Patients’ and oncologists’ preferences for second-line maintenance PARP inhibitor therapy in epithelial ovarian cancer
Author(s) -
Rebecca L. Stone,
M. Janelle CambronMellott,
Kathleen Beusterien,
Martine C. Maculaitis,
Stephanie Ritz,
Emily Mulvihill,
Matthew Monberg,
Elizabeth A. Szamreta,
Suvina Amin,
Kimmie McLaurin
Publication year - 2021
Publication title -
future oncology
Language(s) - English
Resource type - Journals
SCImago Journal Rank - 0.857
H-Index - 72
eISSN - 1744-8301
pISSN - 1479-6694
DOI - 10.2217/fon-2021-0567
Subject(s) - medicine , ovarian cancer , maintenance therapy , adverse effect , oncology , parp inhibitor , cancer , chemotherapy , disease , intensive care medicine , poly adp ribose polymerase , biochemistry , chemistry , polymerase , gene
Aim: To understand the preferences of US patients and oncologists for PARP inhibitors as second-line maintenance (2LM) for epithelial ovarian cancer. Methods: A discrete choice experiment was conducted to assess the preferences of treatment attributes. Results: The most valued attributes were risk of grade 3/4 adverse events (AEs; patients, n = 204) and progression-free survival (PFS; oncologists, n = 151). To accept a 37% increased risk of grade 3/4 AEs, PFS would need to increase by 27.9 months (patients) and 6.3 months (oncologists). The least valued attributes were dosing form/frequency (patients) and grade 3/4 anemia risk (oncologists). Conclusion: Patients' and oncologists' willingness to make benefit–risk trade-offs in the 2LM setting suggests that the PFS gains observed in selected studies of poly (ADP-ribose) polymerase inhibitors in BRCA-mutated disease are worth the toxicity risk.

*Supplied data*
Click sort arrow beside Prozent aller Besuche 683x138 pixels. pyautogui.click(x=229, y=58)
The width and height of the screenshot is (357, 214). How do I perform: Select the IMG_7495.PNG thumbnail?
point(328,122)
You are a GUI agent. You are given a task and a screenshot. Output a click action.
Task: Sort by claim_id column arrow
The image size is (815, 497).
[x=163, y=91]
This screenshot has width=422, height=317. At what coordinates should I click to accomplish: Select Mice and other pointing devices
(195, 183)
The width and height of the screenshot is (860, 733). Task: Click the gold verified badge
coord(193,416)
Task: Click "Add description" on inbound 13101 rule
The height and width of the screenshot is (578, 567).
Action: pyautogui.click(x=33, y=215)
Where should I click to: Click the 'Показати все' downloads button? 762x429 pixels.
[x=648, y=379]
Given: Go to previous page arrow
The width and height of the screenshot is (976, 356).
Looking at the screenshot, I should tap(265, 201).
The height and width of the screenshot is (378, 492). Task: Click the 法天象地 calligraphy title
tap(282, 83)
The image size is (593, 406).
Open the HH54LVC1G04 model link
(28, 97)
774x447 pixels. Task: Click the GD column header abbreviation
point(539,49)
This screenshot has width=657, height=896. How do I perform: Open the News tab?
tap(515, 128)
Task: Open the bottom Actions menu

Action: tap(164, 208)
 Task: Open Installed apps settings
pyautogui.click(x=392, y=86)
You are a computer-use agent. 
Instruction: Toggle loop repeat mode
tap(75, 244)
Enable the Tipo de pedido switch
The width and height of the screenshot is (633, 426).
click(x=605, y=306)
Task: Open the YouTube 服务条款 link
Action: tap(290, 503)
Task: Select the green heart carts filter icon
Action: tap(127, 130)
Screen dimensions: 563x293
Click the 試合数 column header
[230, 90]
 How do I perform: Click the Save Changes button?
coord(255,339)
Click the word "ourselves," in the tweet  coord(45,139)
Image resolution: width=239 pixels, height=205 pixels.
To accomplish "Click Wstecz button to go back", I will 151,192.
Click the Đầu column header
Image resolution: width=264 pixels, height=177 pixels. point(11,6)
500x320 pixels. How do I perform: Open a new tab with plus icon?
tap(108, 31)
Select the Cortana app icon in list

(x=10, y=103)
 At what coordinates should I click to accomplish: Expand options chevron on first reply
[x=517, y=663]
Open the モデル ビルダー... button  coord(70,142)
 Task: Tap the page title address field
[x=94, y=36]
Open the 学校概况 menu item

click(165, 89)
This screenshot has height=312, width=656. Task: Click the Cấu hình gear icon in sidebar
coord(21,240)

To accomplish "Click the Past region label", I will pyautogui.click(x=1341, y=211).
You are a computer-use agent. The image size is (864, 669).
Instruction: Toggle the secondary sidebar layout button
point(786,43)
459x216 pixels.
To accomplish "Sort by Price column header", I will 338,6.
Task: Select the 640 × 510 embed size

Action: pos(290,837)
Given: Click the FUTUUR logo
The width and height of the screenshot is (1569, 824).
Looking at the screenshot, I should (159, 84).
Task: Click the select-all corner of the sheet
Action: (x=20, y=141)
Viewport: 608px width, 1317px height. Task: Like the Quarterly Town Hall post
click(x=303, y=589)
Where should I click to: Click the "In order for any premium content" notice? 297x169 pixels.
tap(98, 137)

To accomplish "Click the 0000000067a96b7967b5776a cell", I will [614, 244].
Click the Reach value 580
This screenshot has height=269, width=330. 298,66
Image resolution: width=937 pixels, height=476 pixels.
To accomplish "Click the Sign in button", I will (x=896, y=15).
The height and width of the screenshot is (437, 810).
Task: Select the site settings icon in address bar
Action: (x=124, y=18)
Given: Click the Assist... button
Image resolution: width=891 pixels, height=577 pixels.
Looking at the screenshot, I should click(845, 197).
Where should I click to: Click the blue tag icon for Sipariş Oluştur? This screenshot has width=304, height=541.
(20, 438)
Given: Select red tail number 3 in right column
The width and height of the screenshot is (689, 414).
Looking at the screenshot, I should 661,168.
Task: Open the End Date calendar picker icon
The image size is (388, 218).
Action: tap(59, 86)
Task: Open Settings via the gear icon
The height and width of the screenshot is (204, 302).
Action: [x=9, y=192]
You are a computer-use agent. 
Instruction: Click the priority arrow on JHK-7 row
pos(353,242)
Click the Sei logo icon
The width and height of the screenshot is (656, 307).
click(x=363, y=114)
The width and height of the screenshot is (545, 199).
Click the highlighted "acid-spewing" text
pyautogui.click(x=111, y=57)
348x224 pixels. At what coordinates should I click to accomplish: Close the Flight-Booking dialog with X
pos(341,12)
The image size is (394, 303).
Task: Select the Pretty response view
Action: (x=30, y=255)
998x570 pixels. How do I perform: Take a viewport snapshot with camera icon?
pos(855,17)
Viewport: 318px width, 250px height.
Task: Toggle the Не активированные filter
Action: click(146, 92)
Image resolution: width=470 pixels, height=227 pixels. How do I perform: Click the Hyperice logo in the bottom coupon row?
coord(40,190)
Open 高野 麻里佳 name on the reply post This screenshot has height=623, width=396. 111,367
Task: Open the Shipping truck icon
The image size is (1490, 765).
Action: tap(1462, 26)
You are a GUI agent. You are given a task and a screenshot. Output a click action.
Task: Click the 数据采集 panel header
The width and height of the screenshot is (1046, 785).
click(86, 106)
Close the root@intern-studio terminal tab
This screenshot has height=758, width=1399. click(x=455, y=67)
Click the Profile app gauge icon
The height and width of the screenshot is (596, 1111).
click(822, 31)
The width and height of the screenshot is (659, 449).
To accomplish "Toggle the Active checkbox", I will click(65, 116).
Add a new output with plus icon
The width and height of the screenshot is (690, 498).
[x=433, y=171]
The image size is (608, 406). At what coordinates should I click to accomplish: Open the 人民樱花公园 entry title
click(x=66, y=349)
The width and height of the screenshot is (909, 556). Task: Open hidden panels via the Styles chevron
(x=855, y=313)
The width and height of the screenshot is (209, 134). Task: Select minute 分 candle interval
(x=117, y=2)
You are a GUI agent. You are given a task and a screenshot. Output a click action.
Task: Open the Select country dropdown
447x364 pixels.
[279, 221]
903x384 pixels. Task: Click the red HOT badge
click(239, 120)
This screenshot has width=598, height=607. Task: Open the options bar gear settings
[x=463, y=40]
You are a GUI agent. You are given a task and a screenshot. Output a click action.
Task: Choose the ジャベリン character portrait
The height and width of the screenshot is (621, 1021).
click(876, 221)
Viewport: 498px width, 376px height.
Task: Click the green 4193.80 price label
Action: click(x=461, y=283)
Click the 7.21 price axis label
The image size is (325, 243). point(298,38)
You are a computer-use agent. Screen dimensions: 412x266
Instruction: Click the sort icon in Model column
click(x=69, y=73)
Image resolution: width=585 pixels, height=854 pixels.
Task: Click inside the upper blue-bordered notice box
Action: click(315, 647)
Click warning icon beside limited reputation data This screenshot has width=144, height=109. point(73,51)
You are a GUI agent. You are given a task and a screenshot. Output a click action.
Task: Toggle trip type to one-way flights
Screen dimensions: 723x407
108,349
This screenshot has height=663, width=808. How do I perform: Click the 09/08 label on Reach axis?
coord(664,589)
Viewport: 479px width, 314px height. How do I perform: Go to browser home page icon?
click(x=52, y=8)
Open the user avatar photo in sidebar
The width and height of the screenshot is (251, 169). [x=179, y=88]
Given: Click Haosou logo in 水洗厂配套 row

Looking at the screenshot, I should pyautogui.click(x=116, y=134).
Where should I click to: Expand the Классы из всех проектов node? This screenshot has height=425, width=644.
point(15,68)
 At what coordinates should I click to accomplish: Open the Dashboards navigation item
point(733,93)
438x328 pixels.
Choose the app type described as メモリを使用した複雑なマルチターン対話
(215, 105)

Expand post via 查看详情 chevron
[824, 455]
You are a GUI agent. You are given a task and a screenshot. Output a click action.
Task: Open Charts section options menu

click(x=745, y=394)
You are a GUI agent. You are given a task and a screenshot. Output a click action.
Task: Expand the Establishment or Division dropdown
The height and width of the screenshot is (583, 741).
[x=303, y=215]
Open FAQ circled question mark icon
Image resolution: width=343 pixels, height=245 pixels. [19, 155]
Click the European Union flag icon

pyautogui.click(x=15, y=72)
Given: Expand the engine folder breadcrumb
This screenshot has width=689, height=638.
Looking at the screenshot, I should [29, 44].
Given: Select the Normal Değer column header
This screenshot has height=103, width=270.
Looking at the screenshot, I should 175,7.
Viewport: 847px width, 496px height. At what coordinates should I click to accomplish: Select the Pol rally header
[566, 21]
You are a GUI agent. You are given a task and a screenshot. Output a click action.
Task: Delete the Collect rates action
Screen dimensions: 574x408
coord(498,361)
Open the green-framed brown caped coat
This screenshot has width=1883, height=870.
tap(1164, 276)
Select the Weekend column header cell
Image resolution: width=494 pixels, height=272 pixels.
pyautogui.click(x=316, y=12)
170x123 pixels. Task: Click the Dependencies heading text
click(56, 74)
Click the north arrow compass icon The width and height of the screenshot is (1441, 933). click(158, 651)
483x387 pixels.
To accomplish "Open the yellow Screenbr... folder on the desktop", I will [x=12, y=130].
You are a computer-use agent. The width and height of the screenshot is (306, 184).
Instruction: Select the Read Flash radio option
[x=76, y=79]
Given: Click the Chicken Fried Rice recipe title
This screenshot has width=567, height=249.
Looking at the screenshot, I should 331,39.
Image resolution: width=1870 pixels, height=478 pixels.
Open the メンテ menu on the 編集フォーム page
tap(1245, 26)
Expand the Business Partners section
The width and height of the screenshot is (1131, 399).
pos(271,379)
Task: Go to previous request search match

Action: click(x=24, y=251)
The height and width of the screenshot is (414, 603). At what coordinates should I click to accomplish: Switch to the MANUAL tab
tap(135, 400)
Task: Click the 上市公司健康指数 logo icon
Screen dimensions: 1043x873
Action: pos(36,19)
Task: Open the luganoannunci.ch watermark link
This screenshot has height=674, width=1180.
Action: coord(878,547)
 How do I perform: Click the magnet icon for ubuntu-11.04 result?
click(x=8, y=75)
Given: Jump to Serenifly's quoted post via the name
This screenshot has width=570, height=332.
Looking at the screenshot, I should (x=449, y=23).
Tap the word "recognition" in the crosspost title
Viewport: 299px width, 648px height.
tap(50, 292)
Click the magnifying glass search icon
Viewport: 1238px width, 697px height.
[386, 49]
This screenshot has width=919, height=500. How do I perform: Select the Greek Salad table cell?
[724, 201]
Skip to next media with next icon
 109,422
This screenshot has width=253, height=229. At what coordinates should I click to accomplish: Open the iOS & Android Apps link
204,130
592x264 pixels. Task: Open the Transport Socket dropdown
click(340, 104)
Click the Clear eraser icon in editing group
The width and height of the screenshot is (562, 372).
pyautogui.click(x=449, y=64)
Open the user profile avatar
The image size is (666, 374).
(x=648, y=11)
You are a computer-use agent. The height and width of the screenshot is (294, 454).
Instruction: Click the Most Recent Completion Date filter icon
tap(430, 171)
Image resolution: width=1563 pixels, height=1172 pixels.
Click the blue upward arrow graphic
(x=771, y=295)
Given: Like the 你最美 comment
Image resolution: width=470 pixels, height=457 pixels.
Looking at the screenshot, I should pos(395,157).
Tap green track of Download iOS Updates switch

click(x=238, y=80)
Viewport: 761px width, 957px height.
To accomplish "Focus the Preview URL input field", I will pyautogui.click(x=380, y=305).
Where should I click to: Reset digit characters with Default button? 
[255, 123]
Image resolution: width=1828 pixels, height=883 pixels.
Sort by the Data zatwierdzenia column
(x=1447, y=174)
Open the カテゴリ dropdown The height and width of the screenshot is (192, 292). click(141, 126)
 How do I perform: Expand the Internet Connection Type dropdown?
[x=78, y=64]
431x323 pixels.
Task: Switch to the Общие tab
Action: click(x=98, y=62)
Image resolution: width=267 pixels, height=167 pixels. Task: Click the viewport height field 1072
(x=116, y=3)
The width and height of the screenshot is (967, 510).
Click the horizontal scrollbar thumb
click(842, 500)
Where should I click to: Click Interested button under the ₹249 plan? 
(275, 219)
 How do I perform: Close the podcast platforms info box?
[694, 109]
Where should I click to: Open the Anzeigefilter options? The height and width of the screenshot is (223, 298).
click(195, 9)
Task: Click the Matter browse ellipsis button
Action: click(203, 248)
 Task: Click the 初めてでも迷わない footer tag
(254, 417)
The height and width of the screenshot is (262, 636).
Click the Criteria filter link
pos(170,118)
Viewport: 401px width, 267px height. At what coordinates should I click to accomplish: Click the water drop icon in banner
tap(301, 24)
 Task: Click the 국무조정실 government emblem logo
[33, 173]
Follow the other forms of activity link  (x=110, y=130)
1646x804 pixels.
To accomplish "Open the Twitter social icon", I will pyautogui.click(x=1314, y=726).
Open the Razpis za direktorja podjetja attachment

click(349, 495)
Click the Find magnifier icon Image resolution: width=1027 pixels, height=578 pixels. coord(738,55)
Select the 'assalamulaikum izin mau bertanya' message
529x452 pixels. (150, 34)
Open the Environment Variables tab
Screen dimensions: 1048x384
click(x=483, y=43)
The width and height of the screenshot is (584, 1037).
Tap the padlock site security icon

*Work instructions*
1/ In one to three sentences, explain why the ovarian cancer abstract concludes that the progression-free survival gains seen with PARP inhibitors in BRCA-mutated disease are worth the toxicity risk.
2/ List every treatment attribute that the ovarian cancer abstract names as most or least valued by patients or oncologists.

*Results of the exercise*
1/ The abstract bases this conclusion on the finding that patients and oncologists were willing to make benefit–risk trade-offs in the second-line maintenance setting.

2/
- Risk of grade 3/4 adverse events
- Progression-free survival
- Dosing form/frequency
- Grade 3/4 anemia risk